Não, o sobrenome não é coincidência. Bella Freud carrega a herança do bisavô — o pai da psicanálise, ele mesmo —, mas trocou o divã pela moda. Mas o mundo deu voltas e ela acabou se reaproximando das origens. O que Freud deve explicar. Britânica, estilista e dona de uma marca de roupas que leva seu nome, Bella lançou, em setembro passado, o podcast Fashion Neurosis que rapidamente ocupou o topo da lista de fashionistas de todo o mundo.
Filha do pintor Lucian Freud, Bella desde cedo, percebeu que o vestir não era só escolha estética. Aos 10 anos, ao trocar um suéter por uma camisa larga, sentiu que a percepção de si mudava junto com a roupa. Estudou na Rome Academy of Costume and Fashion, na Itália. Trabalhou com Vivienne Westwood nos anos 1980. Em 1990, lançou sua marca homônima, no auge da cena criativa londrina. Desde então, ficou conhecida por tricôs que estampam palavras como “1970”, “Psychoanalysis” e “Love is the Drug”. Não se trata de slogans, mas de pequenas fissuras na superfície. Pontos de entrada para outra camada de leitura.
No fim de 2024, Bella lançou o podcast Fashion Neurosis, em que os convidados compartilham histórias pessoais ligadas às roupas que usaram. A conversa acontece com o entrevistado deitado no num sofá – como um divã, claro. A ideia é simples: refletir como o vestir revela experiências, traumas, fantasias e desejos que nem “Tive essa ideia porque queria mostrar um pouco do que acontece nos bastidores da moda. Na mídia, tudo é tão reduzido que a moda acaba sendo retratada de forma muito superficial. Todo mundo é tratado como falso, competitivo, sabe? Muito unidimensional. Mas a minha experiência no mercado da moda é que as pessoas são muito mais complexas do que aquilo que escrevem sobre elas”, relatou à Maria Homem durante sua apresentação no Fashion Summit, dentro do evento Rio 2c, em passagem no fim de maio de 2025 pelo Brasil.
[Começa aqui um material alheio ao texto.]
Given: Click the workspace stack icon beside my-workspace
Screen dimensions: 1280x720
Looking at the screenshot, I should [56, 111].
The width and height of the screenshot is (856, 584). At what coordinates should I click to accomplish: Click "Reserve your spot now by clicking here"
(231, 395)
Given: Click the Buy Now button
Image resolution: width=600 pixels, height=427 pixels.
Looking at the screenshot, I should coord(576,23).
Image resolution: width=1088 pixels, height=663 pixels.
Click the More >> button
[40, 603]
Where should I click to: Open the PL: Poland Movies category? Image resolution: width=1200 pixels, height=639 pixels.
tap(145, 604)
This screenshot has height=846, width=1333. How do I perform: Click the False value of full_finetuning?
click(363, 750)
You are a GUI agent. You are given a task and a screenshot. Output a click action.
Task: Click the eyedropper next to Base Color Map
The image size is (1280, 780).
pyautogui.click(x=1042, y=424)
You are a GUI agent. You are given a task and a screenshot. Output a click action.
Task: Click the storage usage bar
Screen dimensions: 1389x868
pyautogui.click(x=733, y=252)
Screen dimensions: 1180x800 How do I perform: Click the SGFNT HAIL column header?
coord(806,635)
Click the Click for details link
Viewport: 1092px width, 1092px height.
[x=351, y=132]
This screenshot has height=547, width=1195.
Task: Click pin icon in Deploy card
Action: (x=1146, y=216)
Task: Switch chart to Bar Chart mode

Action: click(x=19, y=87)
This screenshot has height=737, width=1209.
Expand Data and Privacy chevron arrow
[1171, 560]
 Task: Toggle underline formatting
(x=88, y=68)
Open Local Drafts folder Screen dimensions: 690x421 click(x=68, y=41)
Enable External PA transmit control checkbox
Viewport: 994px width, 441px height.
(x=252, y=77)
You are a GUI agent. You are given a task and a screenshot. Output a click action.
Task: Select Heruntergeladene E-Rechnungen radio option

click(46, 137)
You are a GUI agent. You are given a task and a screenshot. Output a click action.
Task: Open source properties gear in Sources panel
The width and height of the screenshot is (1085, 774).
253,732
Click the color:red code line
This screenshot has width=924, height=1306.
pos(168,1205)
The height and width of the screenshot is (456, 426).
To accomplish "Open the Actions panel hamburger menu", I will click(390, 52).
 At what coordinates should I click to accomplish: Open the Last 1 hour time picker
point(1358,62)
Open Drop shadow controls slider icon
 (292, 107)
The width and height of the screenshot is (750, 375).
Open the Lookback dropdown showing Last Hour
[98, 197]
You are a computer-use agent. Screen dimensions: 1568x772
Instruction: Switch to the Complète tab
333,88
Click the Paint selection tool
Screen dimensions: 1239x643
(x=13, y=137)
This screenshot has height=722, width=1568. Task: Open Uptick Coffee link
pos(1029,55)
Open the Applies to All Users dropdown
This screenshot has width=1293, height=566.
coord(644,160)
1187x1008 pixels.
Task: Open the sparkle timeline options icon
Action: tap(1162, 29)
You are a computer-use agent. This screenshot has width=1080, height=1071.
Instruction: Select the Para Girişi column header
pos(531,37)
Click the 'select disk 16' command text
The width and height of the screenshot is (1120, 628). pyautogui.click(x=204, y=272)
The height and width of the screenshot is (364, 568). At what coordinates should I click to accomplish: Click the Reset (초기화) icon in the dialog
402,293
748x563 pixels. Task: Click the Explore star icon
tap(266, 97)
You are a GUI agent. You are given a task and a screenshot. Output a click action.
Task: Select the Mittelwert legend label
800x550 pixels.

Bem-relacionada, Bella consegue conversar com nomes que dificilmente falariam com tanta naturalidade — e aqui, eles se abrem. Cada episódio do Fashion Neurosis escava o que está por trás do espelho. Já passaram por lá Kate Moss, Haider Ackermann, Alex Consani, Rick Owens e Cate Blanchett, compartilhando histórias íntimas que partem das roupas, mas vão muito além.
Bella trata a roupa como extensão da mente. A forma como escolhemos nos vestir pode esconder medo, desejo, negação ou conforto. Para ela, ninguém se veste sem intenção, mesmo quando diz que não liga. Toda escolha de roupa é também uma narrativa — uma tentativa de lidar com o que vive.